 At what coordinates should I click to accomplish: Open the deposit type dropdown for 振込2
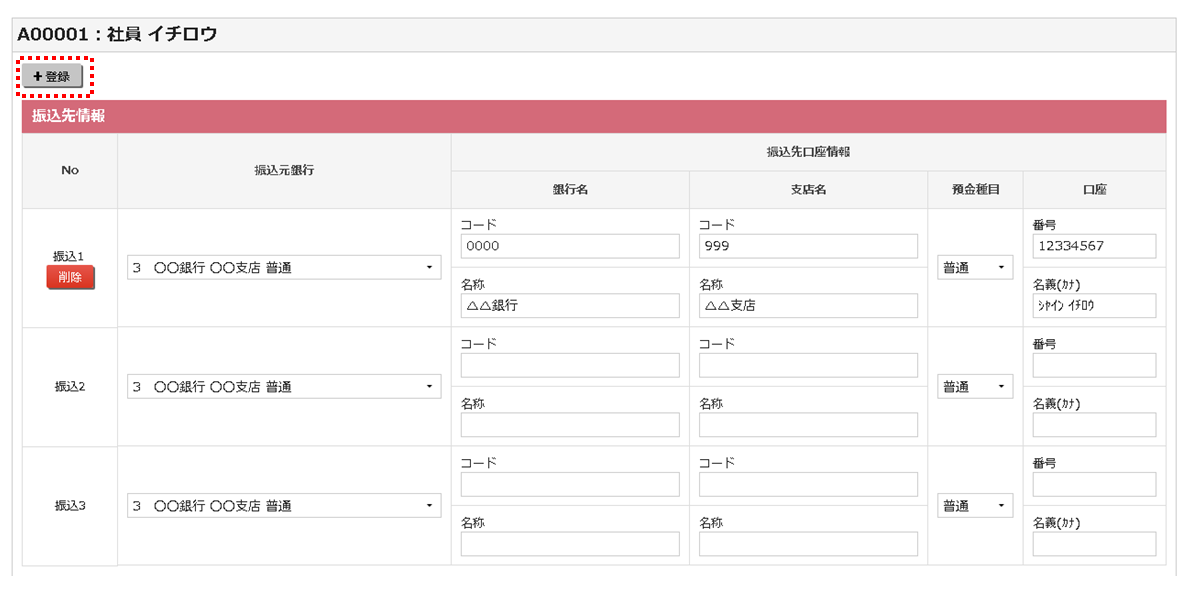tap(973, 386)
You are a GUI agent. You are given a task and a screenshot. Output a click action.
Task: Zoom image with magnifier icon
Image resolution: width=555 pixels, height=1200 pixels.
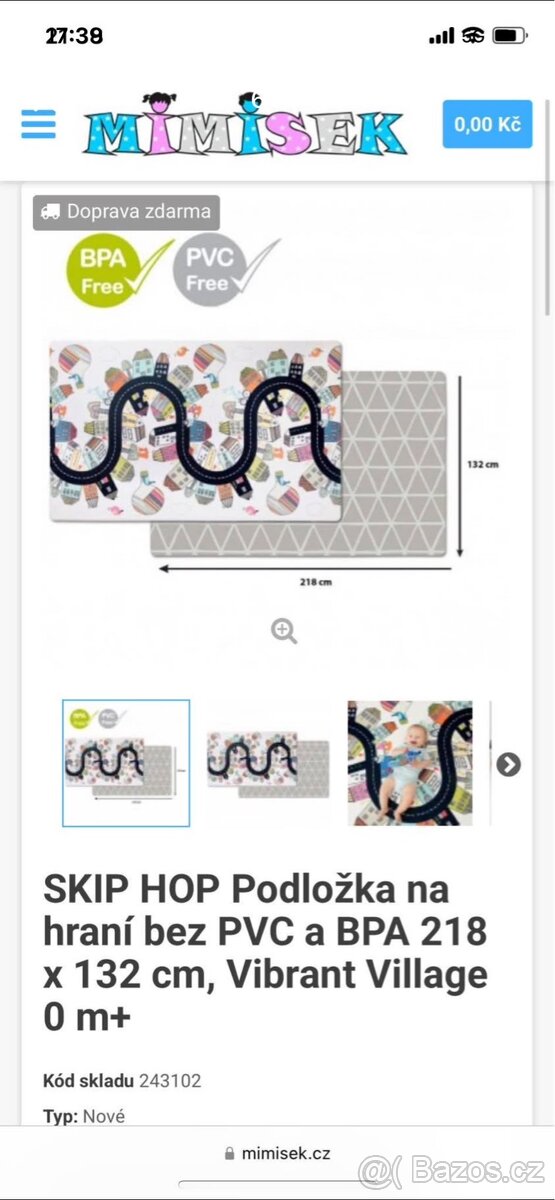(284, 631)
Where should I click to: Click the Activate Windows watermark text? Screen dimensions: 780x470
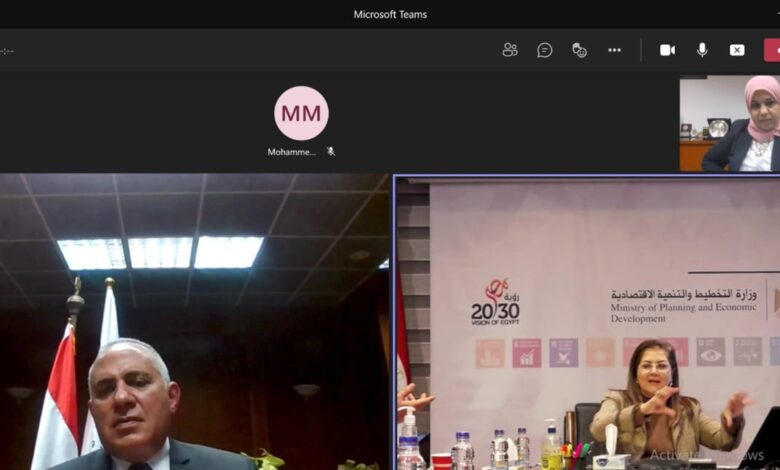[x=706, y=455]
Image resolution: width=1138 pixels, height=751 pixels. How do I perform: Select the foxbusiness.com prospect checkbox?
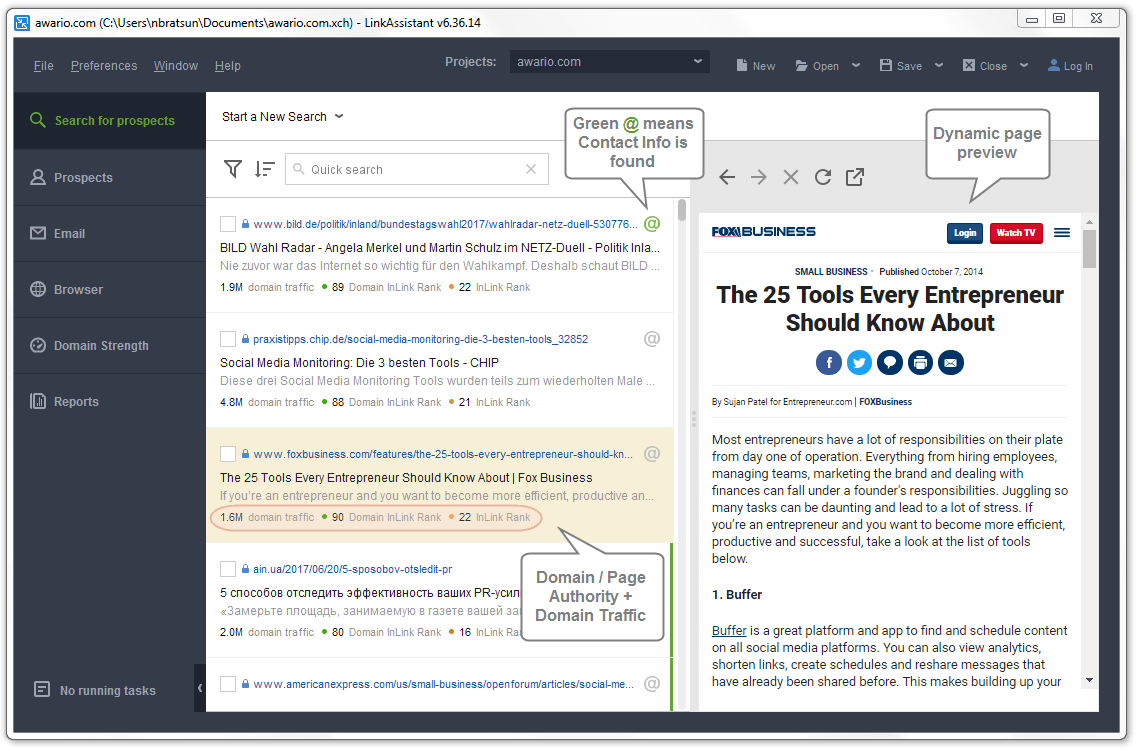pyautogui.click(x=228, y=454)
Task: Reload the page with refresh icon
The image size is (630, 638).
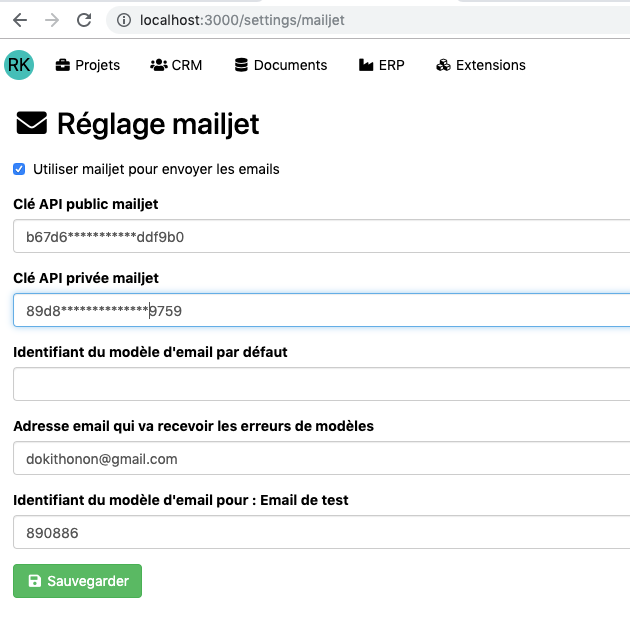Action: tap(84, 20)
★ ★ ★ ★ ★ ★ ★
__WHAT YOU NEED TO DO__
Strip the images and return the remaining data exactly.

__SOLUTION TO THE PROBLEM__
 At what coordinates should I click to accomplish: Open the deposit type dropdown for 振込2
tap(973, 386)
You are a GUI agent. You are given a task and a screenshot. Output a click action.
Task: Zoom image with magnifier icon
Image resolution: width=555 pixels, height=1200 pixels.
(284, 631)
Where should I click to: Click the Activate Windows watermark text? Screen dimensions: 780x470
[x=706, y=455]
Image resolution: width=1138 pixels, height=751 pixels. How do I perform: Select the foxbusiness.com prospect checkbox?
pyautogui.click(x=228, y=454)
Task: Reload the page with refresh icon
The image size is (630, 638).
Action: tap(84, 20)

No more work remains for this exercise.